The Philippine stock market and the peso both plunged after the emergency declaration.

In Washington, the State Department said it was monitoring the situation. "We firmly support the rule of law and constitutional government. Violence should be avoided," spokeswoman Janelle Hironimus said.

Military chiefs said they backed the democratically elected Arroyo. They arrested an army general, who leads elite special forces unit, for alleged involvement in a coup plot and ensured that a marine colonel was in his barracks.

"We have reduced the threat," army chief of staff Gen. Generoso Senga said. "We cannot say that it has been stopped."

An unspecified number of other people also were taken into custody, and police were seeking eight to 10 more, said Arroyo chief of staff Mike Defensor.

Already-tight security was bolstered in the capital. The government canceled rally permits and told schools to call off classes, aiming to keep the opposition from exploiting the scheduled demonstrations commemorating the 20th anniversary of the peaceful revolt that ousted dictator Ferdinand Marcos.

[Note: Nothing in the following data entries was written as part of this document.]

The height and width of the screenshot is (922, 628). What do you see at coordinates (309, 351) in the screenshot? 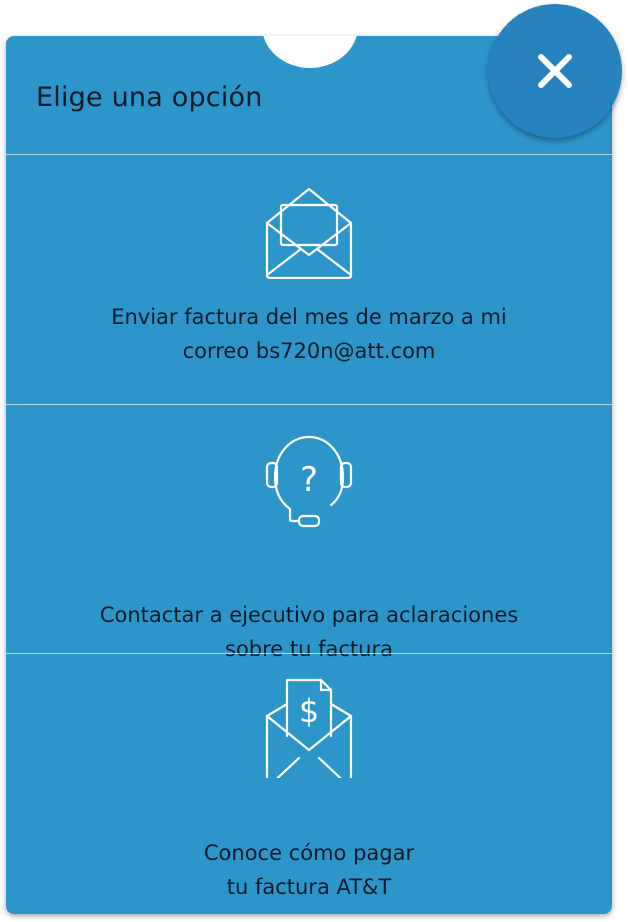
I see `option-email-invoice-line2: correo bs720n@att.com` at bounding box center [309, 351].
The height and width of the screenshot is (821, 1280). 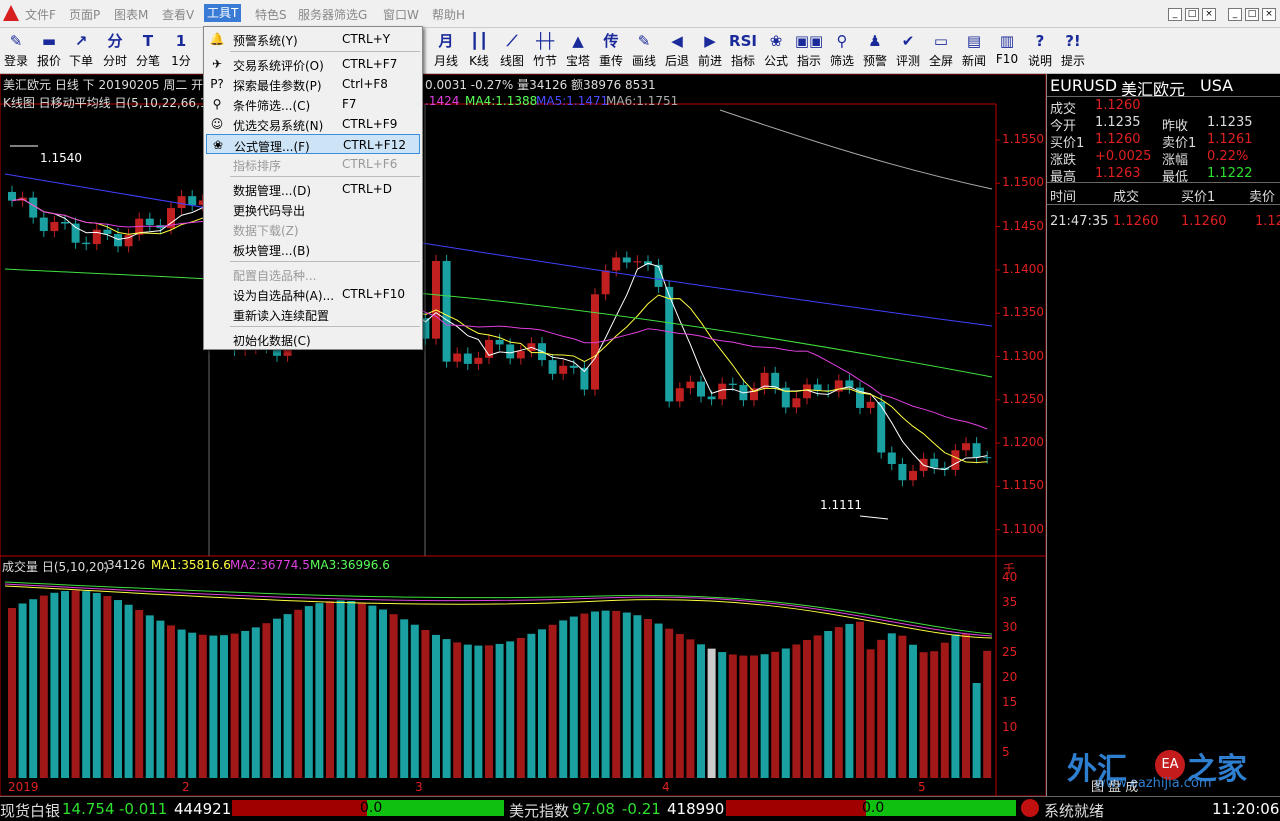 I want to click on toolbar-btn-3: 分分时, so click(x=115, y=50).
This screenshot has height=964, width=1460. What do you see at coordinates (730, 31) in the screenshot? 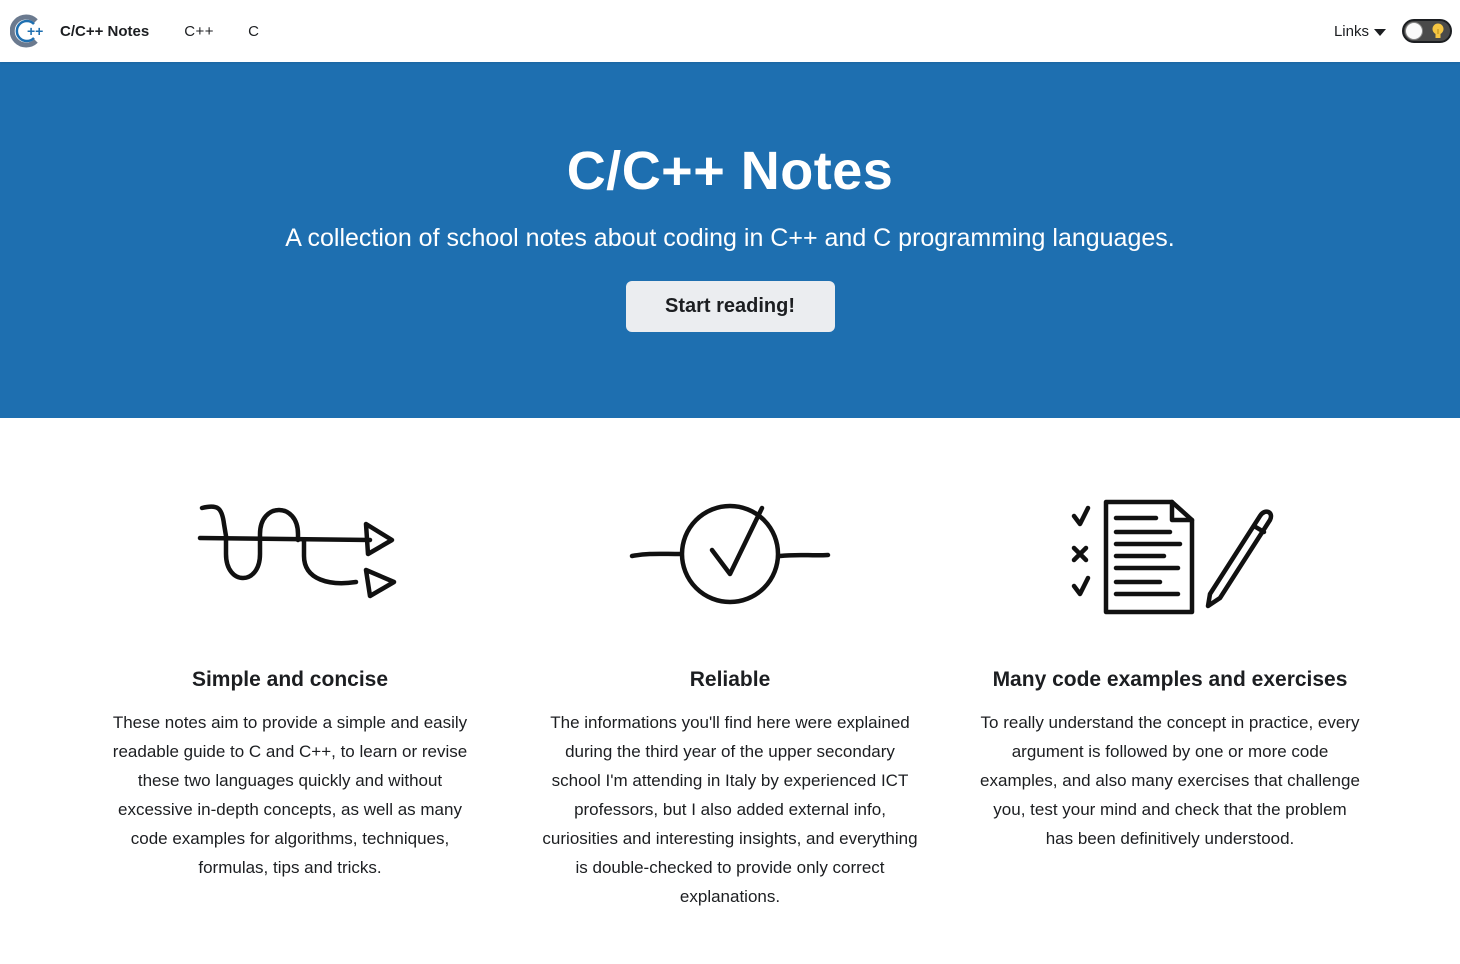
I see `navbar: ++ C/C++ Notes C++ C Links` at bounding box center [730, 31].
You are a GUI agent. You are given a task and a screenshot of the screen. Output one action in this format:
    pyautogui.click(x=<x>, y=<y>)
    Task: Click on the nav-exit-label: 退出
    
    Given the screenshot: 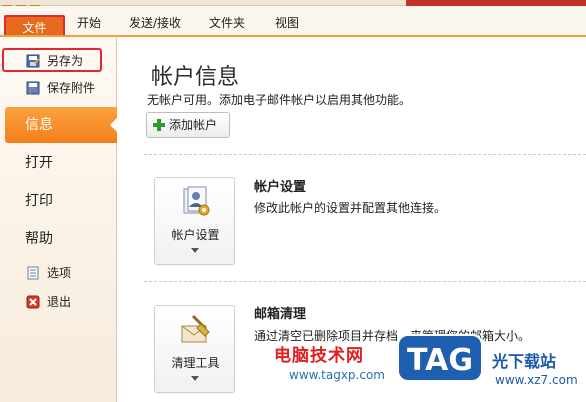 What is the action you would take?
    pyautogui.click(x=60, y=302)
    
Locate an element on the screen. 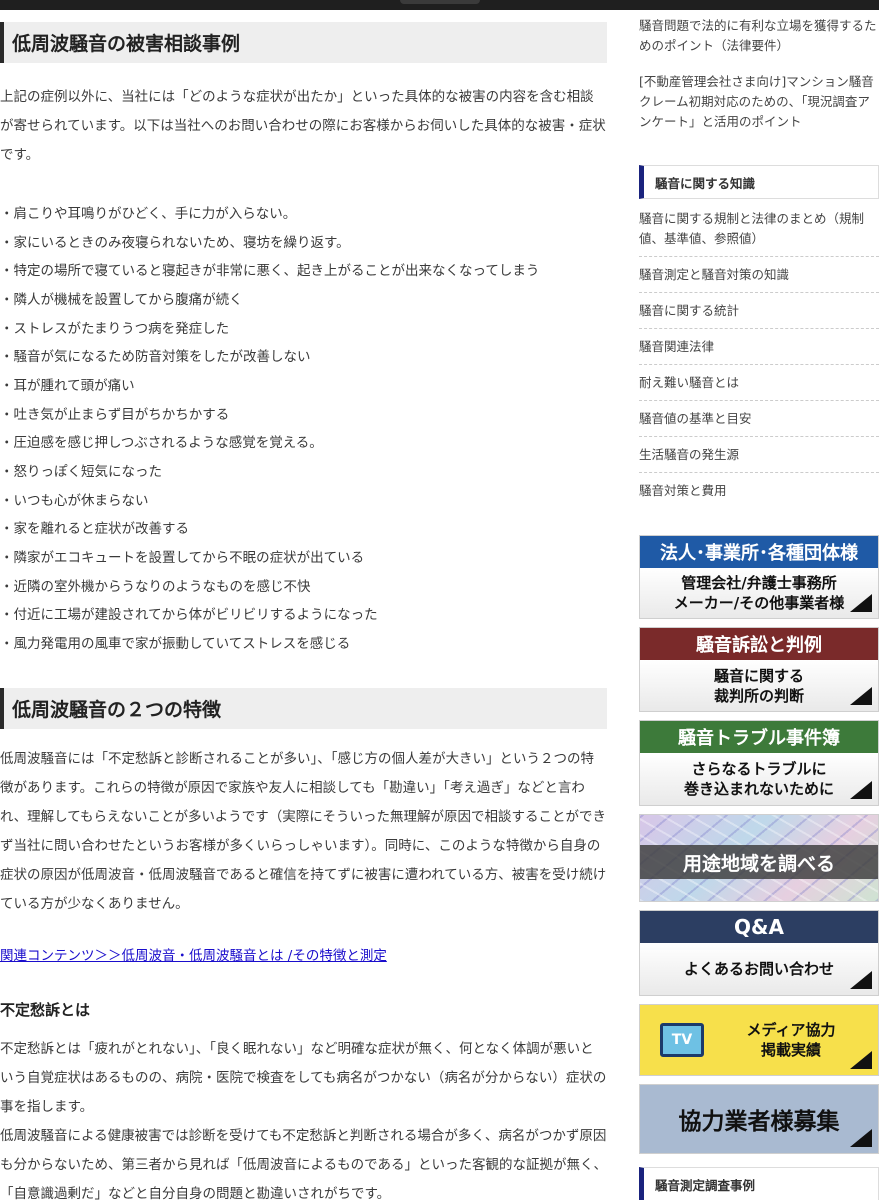 Image resolution: width=879 pixels, height=1200 pixels. banner-trouble-title: 騒音トラブル事件簿 is located at coordinates (759, 737).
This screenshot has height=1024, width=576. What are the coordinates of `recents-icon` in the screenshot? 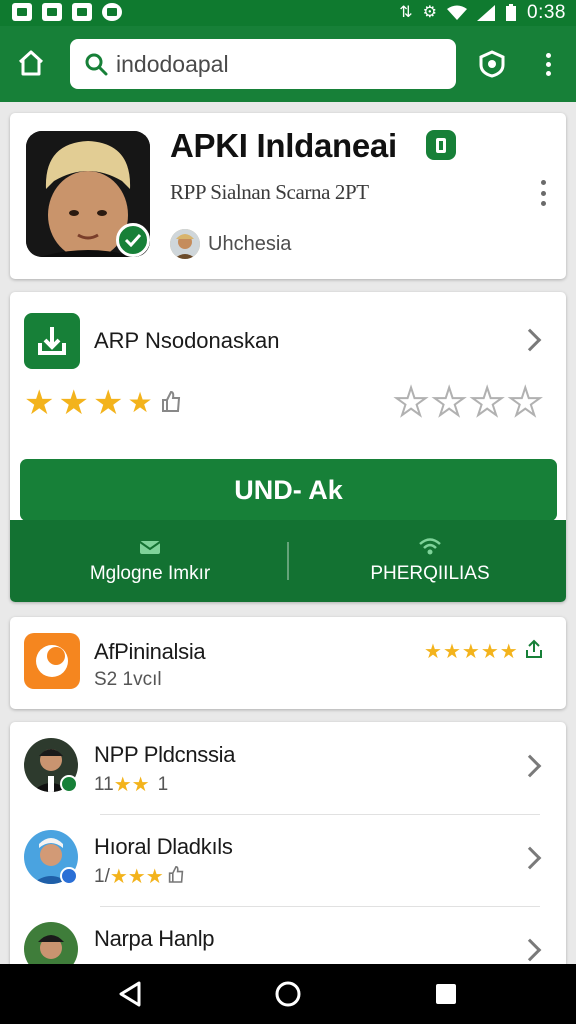 It's located at (446, 994).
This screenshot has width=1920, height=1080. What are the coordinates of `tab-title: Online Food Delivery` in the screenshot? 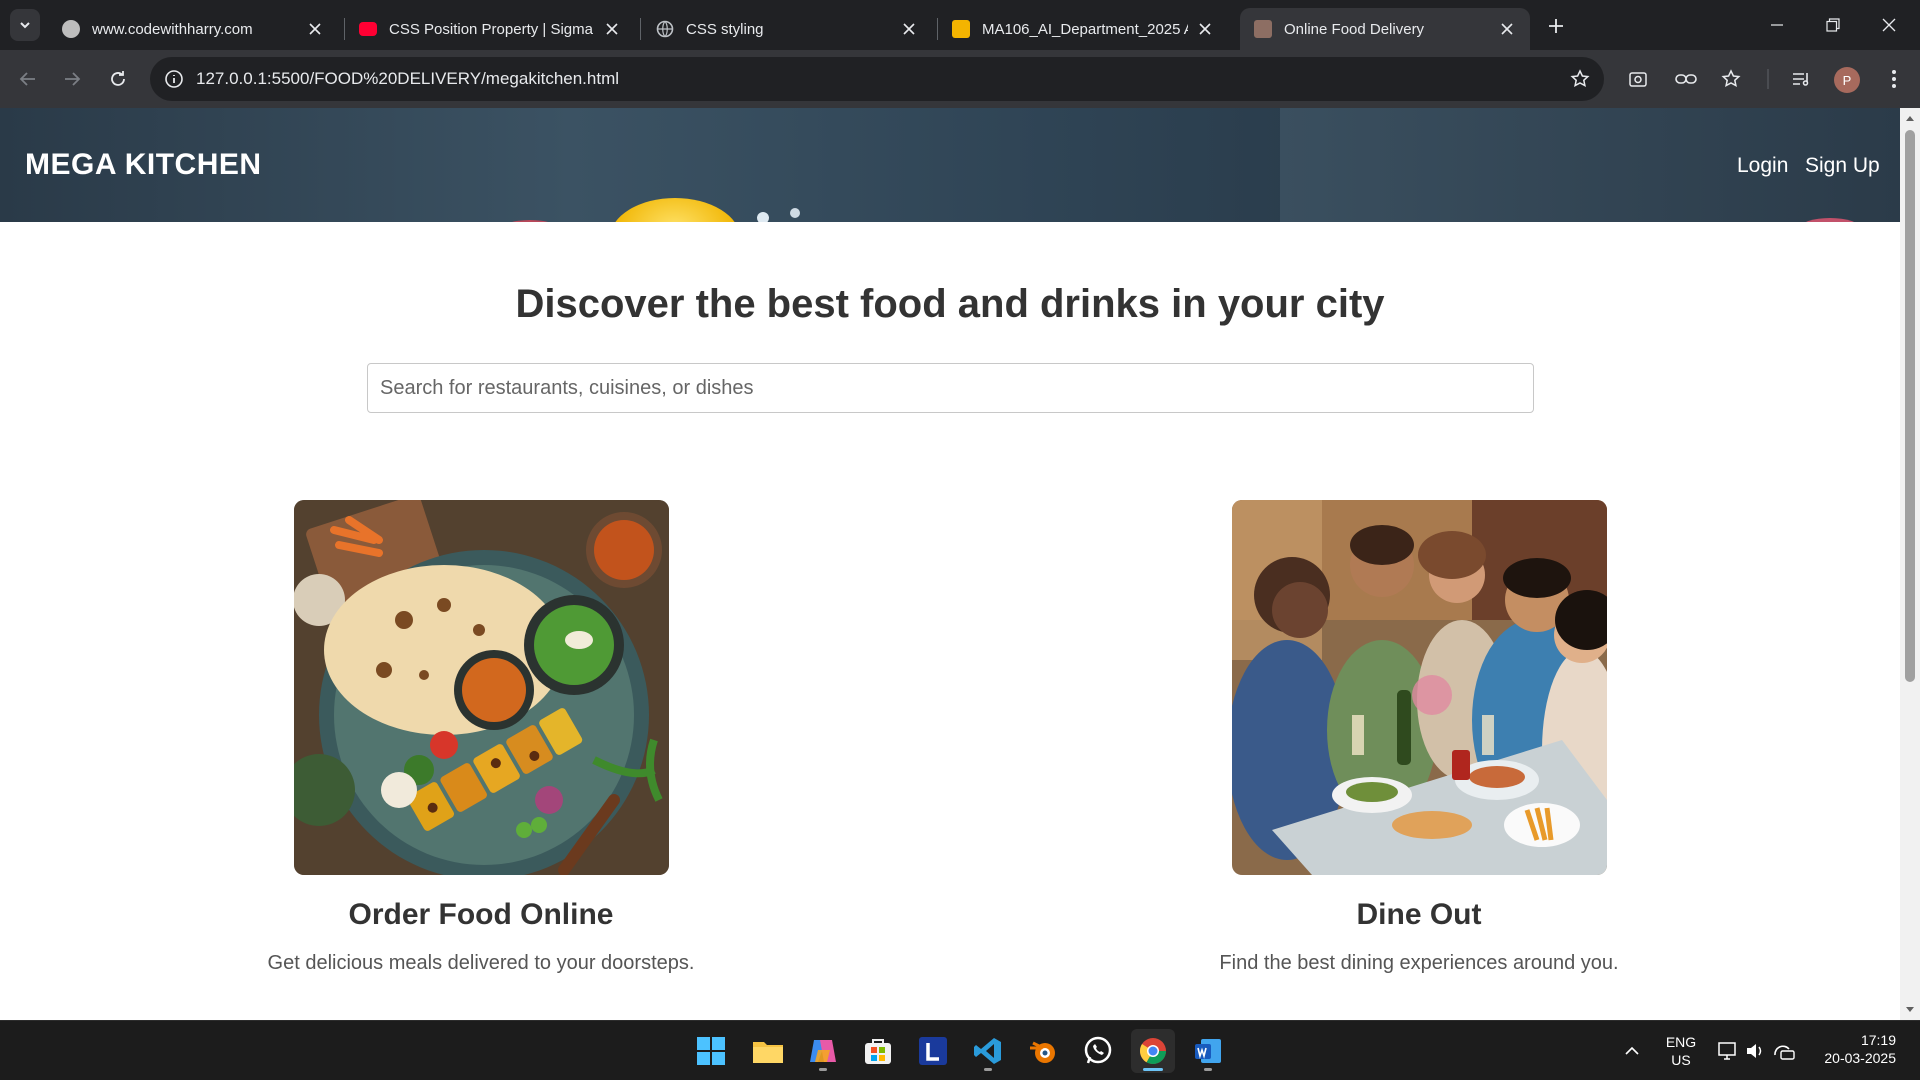 It's located at (1354, 29).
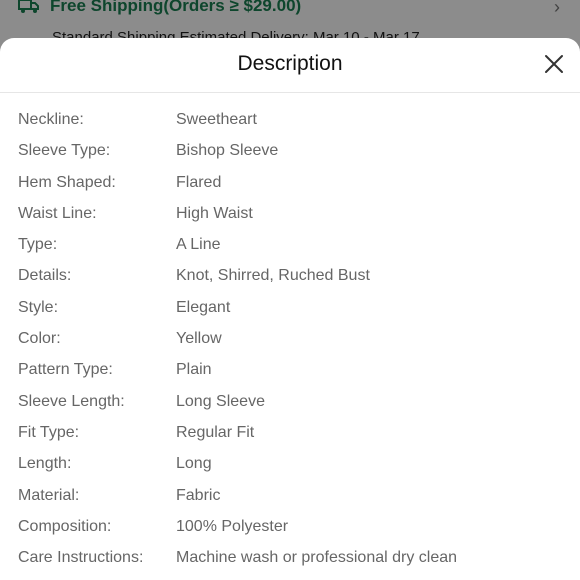 The height and width of the screenshot is (580, 580). I want to click on close-icon, so click(554, 64).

Extra barbed wire and shipping containers were set up on roads leading to Malacanang, the presidential palace, and only essential staff were allowed in. Security council members had to leave their cars outside and walk into the compound.

Checkpoints appeared around the capital. Media were barred from the main military headquarters, Camp Aguinaldo, where reinforcements arrived in eight armored personnel carriers. An armored personnel carrier sat outside the marines' camp, with a truckload of marines in full battle gear nearby.

Police already were on high alert nationwide as widespread reports of a coup plot have circulated for more than a week; even elementary school students were discussing it in detail.

Army chief Lt. Gen. Hermogenes Esperon has said 14 junior officers were identified as being involved in a plot that included establishing a revolutionary government after Arroyo was forcibly removed and abolishing "democratic institutions."

The unusual security measures included efforts to shift former President Joseph Estrada, ousted by a second popular revolt in 2001, from a hospital where he was taken for eye surgery on Friday back to house detention. He has been on trial for alleged corruption. Estrada refused to leave the hospital.

Arroyo, who succeeded Estrada in January 2001, survived three impeachment bids in September over massive corruption and vote-rigging. Opposition groups have continued to call for her resignation.